▸ Problem description: Return exactly the lines below, starting with the one that has "The width and height of the screenshot is (980, 408)." and going on through the one that has "Image resolution: width=868".

▸ Data extract:
- - - - -

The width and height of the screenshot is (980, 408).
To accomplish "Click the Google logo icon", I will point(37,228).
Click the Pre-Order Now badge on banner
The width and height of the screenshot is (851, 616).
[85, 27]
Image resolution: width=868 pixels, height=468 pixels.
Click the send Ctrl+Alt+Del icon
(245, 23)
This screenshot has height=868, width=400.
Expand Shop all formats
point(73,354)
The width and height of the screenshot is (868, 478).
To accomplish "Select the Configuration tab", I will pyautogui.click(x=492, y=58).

- - - - -

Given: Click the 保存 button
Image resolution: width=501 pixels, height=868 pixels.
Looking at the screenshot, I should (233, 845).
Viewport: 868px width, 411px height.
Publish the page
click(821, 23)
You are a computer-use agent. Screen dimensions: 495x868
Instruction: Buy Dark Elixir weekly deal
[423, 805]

- - - - -

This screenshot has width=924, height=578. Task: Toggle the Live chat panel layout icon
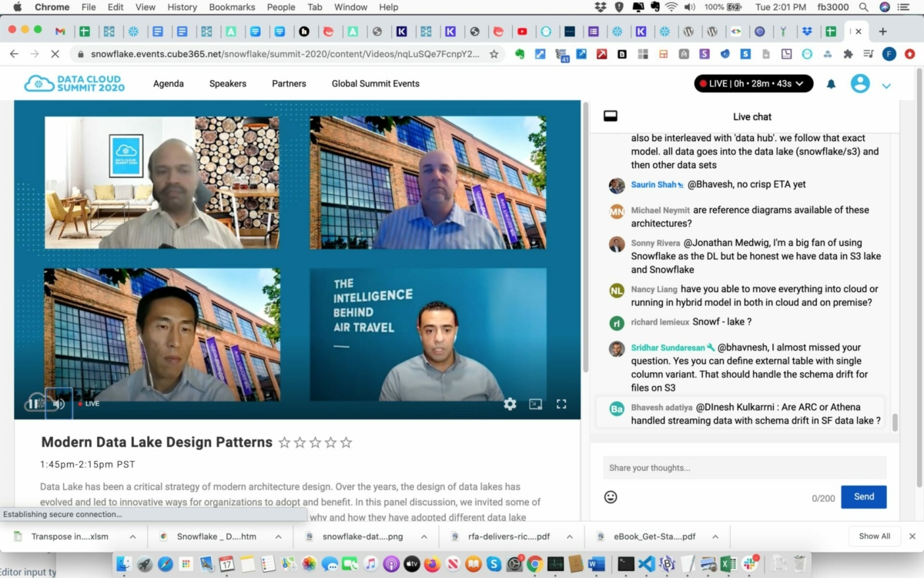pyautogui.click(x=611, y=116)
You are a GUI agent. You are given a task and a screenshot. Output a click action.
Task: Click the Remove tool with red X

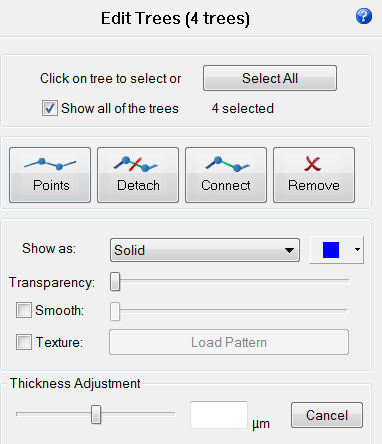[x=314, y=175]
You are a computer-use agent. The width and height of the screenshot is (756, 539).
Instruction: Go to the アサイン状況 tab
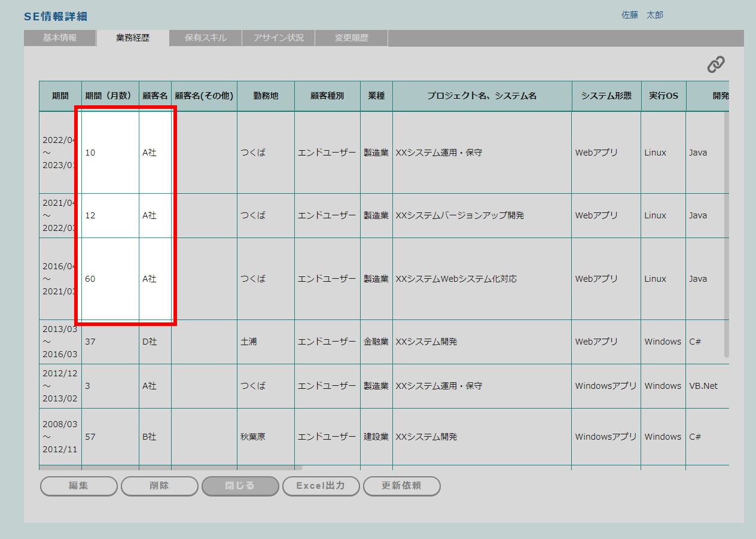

- - - - -

▸ Your solution:
The width and height of the screenshot is (980, 408).
To accomplish "Click the Google logo icon", I will point(37,228).
Click the Pre-Order Now badge on banner
The width and height of the screenshot is (851, 616).
[85, 27]
Image resolution: width=868 pixels, height=468 pixels.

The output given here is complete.